The following references, to the extent that they provide exemplary procedural or other details supplementary to those set forth herein, are specifically incorporated herein by reference.

• U.S. Pat. No. 9,921,223
• Baietti et al., Syndecan-syntenin-ALIX regulated the biogenesis of exosomes, Nat. Cell Biol., 14:677-685, 2012.
• Combes et al., A new flow cytometry method of platelet-derived microvesicle quantitation in plasma, Thromb. Haemost., 77:220, 1997.
• Losche et al., Platelet-derived microvesicles transfer tissue factor to monocytes but not to neutrophils, Platelets, 15: 109-115, 2004.
• Melo et al., Glypican-1 identifies cancer exosomes and detects early pancreatic cancer, Nature, 523:177-182, 2015.
• Mesri and Altieri, Endothelial cell activation by leukocyte microparticles, J. Immunol., 161:4382-4387, 1998.
• Morel et al., Cellular microparticles: a disseminated storage pool of bioactive vascular effectors, Curr. Opin. Hematol., 11:156-164, 2004.

Claims

1. A method of detecting a microbiome in a patient, the method comprising:

(a) obtaining a body fluid sample from a patient;

(b) isolating an exosomes fraction of the body fluid sample; and

(c) detecting a microbial macromolecule present in the exosomes fraction.
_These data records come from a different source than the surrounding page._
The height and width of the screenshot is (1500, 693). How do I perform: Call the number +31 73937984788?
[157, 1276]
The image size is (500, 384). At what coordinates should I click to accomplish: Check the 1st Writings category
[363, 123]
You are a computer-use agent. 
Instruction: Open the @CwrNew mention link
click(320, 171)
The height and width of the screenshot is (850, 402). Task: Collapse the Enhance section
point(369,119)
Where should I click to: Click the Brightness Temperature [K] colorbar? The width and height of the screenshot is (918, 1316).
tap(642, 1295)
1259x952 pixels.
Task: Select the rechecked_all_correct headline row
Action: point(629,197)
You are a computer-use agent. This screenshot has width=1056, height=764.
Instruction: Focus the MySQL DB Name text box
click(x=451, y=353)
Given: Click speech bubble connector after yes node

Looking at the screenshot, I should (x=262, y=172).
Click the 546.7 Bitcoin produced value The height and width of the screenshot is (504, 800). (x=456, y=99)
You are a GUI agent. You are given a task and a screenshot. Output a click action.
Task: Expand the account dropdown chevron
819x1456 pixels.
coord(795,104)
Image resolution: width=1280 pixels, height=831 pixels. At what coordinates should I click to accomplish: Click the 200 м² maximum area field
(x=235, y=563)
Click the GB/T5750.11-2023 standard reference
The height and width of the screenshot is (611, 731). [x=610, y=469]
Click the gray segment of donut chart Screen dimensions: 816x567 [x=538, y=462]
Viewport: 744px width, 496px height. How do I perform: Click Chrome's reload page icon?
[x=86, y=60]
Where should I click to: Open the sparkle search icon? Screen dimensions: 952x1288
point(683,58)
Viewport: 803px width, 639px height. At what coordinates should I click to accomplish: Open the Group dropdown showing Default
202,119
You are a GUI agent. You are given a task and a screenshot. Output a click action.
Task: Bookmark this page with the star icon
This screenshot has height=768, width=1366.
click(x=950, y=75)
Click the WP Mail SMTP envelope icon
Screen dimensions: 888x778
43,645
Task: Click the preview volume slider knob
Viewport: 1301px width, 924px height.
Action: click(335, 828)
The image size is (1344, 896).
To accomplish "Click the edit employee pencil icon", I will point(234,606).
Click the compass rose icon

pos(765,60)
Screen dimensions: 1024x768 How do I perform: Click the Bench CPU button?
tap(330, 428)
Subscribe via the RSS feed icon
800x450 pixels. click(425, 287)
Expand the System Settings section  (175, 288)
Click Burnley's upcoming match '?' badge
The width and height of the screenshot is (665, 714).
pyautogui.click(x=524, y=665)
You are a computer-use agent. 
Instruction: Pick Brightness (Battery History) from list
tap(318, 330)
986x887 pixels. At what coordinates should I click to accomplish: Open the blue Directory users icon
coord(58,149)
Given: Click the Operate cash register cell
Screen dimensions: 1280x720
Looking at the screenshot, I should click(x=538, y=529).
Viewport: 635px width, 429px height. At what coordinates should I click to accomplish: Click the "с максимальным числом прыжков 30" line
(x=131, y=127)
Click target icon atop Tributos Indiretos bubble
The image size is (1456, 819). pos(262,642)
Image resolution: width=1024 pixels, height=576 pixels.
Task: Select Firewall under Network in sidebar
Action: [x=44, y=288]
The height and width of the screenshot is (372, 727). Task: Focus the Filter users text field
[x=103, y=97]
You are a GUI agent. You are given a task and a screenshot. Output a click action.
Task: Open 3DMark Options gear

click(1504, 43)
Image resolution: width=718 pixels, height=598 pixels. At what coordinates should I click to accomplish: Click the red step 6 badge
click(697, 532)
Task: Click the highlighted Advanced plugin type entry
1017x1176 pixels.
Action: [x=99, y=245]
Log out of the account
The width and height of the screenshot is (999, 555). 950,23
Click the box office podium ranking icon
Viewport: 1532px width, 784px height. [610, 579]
2. The method of claim 1, wherein the microbiome is a microbiome signature.

3. The method of claim 1, wherein the microbiome comprises two or more bacterial species.

4. The method of claim 1, wherein the microbial macromolecule is a microbial nucleic acid molecule.

5. The method of claim 4, wherein the microbial nucleic acid molecule is a microbial DNA molecule.

6. The method of claim 5, wherein the microbial nucleic acid molecule is a microbial 16S rRNA gene.

7. The method of claim 4, wherein the microbial nucleic acid molecule is a microbial RNA molecule.

8. The method of claim 1, wherein the microbial macromolecule is a microbial protein.

9. The method of claim 2, wherein the microbial signature indicates a risk factor for a disease.

10. The method of claim 9, wherein the microbial signature is compared to a microbial signature known to be associate with a disease.

11. The method of claim 10, wherein the microbial signature indicates a disease in the patient.

12. The method of claim 1, wherein the patient is a healthy patient.

13. The method of claim 1, wherein the patient is in remission and the method is a method of detecting relapse.

14. The method of claim 1, wherein the body fluid sample is blood, lymph, saliva, sputum, urine, cerebrospinal fluid, bone marrow aspirates, eye exudate/tears, or serum.

15. The method of claim 11, wherein the disease is a cancer, a genetic imprinting disorder, a neurological disorder, an autoimmune disease, or a metabolic disorder.

16. The method of claim 11, wherein the disease is cancer, wherein the method further comprises isolating glypican 1-containing exosomes from the exosomes fraction.

17. The method of claim 16, wherein the cancer is a breast cancer, lung cancer, head & neck cancer, prostate cancer, esophageal cancer, tracheal cancer, brain cancer, liver cancer, bladder cancer, stomach cancer, pancreatic cancer, ovarian cancer, uterine cancer, cervical cancer, testicular cancer, colon cancer, rectal cancer or skin cancer.

18. The method of claim 11, further comprising administering to the patient a therapeutic agent.

19. The method of claim 18, wherein the disease is cancer, wherein the therapeutic agent is an anti-cancer therapy.

20. The method of claim 11, further comprising reporting the diagnosis of the patient.

21. The method of claim 20, wherein reporting comprises preparing a written or electronic report.

22. The method of claim 21, further comprising providing the report to the patient, a doctor, a hospital, or an insurance company.

23. The method of claim 1, wherein the patient is a human.

24. The method of claim 1, further comprising performing the method a second time.

25. The method of claim 24, wherein the second time is at least one day, one week, or one month after the initial performance of the method.